Collected data entries:
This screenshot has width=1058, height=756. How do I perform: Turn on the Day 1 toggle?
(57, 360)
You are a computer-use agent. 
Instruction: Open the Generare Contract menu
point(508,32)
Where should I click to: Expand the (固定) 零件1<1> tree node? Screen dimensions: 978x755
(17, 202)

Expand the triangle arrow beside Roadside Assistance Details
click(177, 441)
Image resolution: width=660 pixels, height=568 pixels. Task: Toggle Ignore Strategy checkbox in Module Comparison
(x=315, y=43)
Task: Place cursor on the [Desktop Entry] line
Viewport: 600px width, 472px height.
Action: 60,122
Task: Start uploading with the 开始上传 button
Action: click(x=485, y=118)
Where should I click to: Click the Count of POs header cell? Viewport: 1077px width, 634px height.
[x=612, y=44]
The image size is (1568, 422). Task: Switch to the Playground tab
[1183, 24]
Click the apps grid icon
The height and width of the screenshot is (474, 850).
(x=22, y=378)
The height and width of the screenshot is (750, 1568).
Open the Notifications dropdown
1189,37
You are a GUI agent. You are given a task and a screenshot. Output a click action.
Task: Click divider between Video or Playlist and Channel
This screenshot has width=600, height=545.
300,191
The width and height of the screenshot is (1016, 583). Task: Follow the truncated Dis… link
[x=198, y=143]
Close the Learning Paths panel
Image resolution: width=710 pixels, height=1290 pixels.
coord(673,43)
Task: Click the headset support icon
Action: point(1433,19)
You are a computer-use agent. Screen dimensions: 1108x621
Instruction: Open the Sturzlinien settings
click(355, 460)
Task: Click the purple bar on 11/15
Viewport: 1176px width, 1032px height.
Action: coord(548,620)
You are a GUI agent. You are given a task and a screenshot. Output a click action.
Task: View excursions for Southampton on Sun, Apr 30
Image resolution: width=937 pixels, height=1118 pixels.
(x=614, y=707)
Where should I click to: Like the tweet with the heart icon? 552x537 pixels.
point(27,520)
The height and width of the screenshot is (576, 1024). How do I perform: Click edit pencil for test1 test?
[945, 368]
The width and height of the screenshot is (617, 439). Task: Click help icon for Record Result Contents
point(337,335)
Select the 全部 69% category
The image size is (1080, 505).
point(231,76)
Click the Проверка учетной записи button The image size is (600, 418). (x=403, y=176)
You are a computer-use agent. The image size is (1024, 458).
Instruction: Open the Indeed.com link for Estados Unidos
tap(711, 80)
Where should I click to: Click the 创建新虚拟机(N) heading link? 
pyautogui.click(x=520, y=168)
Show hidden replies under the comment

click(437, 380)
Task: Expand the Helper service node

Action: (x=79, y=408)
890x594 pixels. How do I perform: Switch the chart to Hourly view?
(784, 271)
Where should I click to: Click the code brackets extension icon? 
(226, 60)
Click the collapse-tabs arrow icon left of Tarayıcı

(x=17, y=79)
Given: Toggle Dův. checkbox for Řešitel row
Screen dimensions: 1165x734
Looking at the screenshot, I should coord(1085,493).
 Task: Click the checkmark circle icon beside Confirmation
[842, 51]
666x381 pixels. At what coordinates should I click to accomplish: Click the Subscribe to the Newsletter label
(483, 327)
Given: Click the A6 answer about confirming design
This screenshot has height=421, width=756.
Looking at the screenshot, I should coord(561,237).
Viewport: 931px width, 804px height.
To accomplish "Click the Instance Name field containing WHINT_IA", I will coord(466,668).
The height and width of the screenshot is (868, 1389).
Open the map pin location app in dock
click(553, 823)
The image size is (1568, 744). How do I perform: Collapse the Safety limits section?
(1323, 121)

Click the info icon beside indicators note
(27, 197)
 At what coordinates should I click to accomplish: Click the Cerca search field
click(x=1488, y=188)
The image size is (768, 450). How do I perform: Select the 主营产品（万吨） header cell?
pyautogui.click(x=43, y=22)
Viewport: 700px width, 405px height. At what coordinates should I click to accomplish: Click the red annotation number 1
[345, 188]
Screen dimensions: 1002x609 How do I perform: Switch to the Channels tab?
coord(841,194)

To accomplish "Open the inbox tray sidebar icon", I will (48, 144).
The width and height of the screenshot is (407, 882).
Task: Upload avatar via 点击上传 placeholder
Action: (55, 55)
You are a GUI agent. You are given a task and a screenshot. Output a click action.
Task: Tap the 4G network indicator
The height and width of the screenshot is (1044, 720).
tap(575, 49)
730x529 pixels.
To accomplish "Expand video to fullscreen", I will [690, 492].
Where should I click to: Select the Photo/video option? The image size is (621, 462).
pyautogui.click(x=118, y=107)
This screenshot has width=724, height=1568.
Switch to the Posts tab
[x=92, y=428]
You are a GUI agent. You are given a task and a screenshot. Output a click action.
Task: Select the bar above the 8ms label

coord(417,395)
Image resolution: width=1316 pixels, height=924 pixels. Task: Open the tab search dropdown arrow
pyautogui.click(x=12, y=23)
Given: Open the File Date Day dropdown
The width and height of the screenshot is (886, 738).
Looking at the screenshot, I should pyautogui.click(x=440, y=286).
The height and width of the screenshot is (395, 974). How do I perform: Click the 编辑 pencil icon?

Problem: Each record is to be restated word for word.

Response to this exercise:
This screenshot has width=1058, height=756. How do I perform: Turn on the Day 1 toggle?
(57, 360)
You are a computer-use agent. 
Instruction: Open the Generare Contract menu
point(508,32)
Where should I click to: Expand the (固定) 零件1<1> tree node? Screen dimensions: 978x755
(17, 202)

Expand the triangle arrow beside Roadside Assistance Details
click(177, 441)
Image resolution: width=660 pixels, height=568 pixels. Task: Toggle Ignore Strategy checkbox in Module Comparison
(x=315, y=43)
Task: Place cursor on the [Desktop Entry] line
Viewport: 600px width, 472px height.
Action: 60,122
Task: Start uploading with the 开始上传 button
Action: click(x=485, y=118)
Where should I click to: Click the Count of POs header cell? Viewport: 1077px width, 634px height.
[x=612, y=44]
The image size is (1568, 422). Task: Switch to the Playground tab
[1183, 24]
Click the apps grid icon
The height and width of the screenshot is (474, 850).
(x=22, y=378)
The height and width of the screenshot is (750, 1568).
Open the Notifications dropdown
1189,37
You are a GUI agent. You are given a task and a screenshot. Output a click action.
Task: Click divider between Video or Playlist and Channel
This screenshot has width=600, height=545.
300,191
The width and height of the screenshot is (1016, 583). Task: Follow the truncated Dis… link
[x=198, y=143]
Close the Learning Paths panel
Image resolution: width=710 pixels, height=1290 pixels.
coord(673,43)
Task: Click the headset support icon
Action: point(1433,19)
You are a computer-use agent. Screen dimensions: 1108x621
Instruction: Open the Sturzlinien settings
click(355, 460)
Task: Click the purple bar on 11/15
Viewport: 1176px width, 1032px height.
Action: coord(548,620)
You are a GUI agent. You are given a task and a screenshot. Output a click action.
Task: View excursions for Southampton on Sun, Apr 30
Image resolution: width=937 pixels, height=1118 pixels.
(x=614, y=707)
Where should I click to: Like the tweet with the heart icon? 552x537 pixels.
point(27,520)
The height and width of the screenshot is (576, 1024). How do I perform: Click edit pencil for test1 test?
[945, 368]
The width and height of the screenshot is (617, 439). Task: Click help icon for Record Result Contents
point(337,335)
Select the 全部 69% category
The image size is (1080, 505).
point(231,76)
Click the Проверка учетной записи button The image size is (600, 418). (x=403, y=176)
You are a computer-use agent. The image size is (1024, 458).
Instruction: Open the Indeed.com link for Estados Unidos
tap(711, 80)
Where should I click to: Click the 创建新虚拟机(N) heading link? 
pyautogui.click(x=520, y=168)
Show hidden replies under the comment

click(437, 380)
Task: Expand the Helper service node

Action: (x=79, y=408)
890x594 pixels. How do I perform: Switch the chart to Hourly view?
(784, 271)
Where should I click to: Click the code brackets extension icon? 
(226, 60)
Click the collapse-tabs arrow icon left of Tarayıcı

(x=17, y=79)
Given: Toggle Dův. checkbox for Řešitel row
Screen dimensions: 1165x734
Looking at the screenshot, I should coord(1085,493).
 Task: Click the checkmark circle icon beside Confirmation
[842, 51]
666x381 pixels. At what coordinates should I click to accomplish: Click the Subscribe to the Newsletter label
(483, 327)
Given: Click the A6 answer about confirming design
This screenshot has height=421, width=756.
Looking at the screenshot, I should coord(561,237).
Viewport: 931px width, 804px height.
To accomplish "Click the Instance Name field containing WHINT_IA", I will coord(466,668).
The height and width of the screenshot is (868, 1389).
Open the map pin location app in dock
click(553, 823)
The image size is (1568, 744). How do I perform: Collapse the Safety limits section?
(1323, 121)

Click the info icon beside indicators note
(27, 197)
 At what coordinates should I click to accomplish: Click the Cerca search field
click(x=1488, y=188)
The image size is (768, 450). How do I perform: Select the 主营产品（万吨） header cell?
pyautogui.click(x=43, y=22)
Viewport: 700px width, 405px height. At what coordinates should I click to accomplish: Click the red annotation number 1
[345, 188]
Screen dimensions: 1002x609 How do I perform: Switch to the Channels tab?
coord(841,194)

To accomplish "Open the inbox tray sidebar icon", I will (48, 144).
The width and height of the screenshot is (407, 882).
Task: Upload avatar via 点击上传 placeholder
Action: (55, 55)
You are a GUI agent. You are given a task and a screenshot. Output a click action.
Task: Tap the 4G network indicator
The height and width of the screenshot is (1044, 720).
tap(575, 49)
730x529 pixels.
To accomplish "Expand video to fullscreen", I will [690, 492].
Where should I click to: Select the Photo/video option? The image size is (621, 462).
pyautogui.click(x=118, y=107)
This screenshot has width=724, height=1568.
Switch to the Posts tab
[x=92, y=428]
You are a GUI agent. You are given a task and a screenshot. Output a click action.
Task: Select the bar above the 8ms label

coord(417,395)
Image resolution: width=1316 pixels, height=924 pixels. Task: Open the tab search dropdown arrow
pyautogui.click(x=12, y=23)
Given: Open the File Date Day dropdown
The width and height of the screenshot is (886, 738).
Looking at the screenshot, I should pyautogui.click(x=440, y=286).
The height and width of the screenshot is (395, 974). How do I perform: Click the 编辑 pencil icon?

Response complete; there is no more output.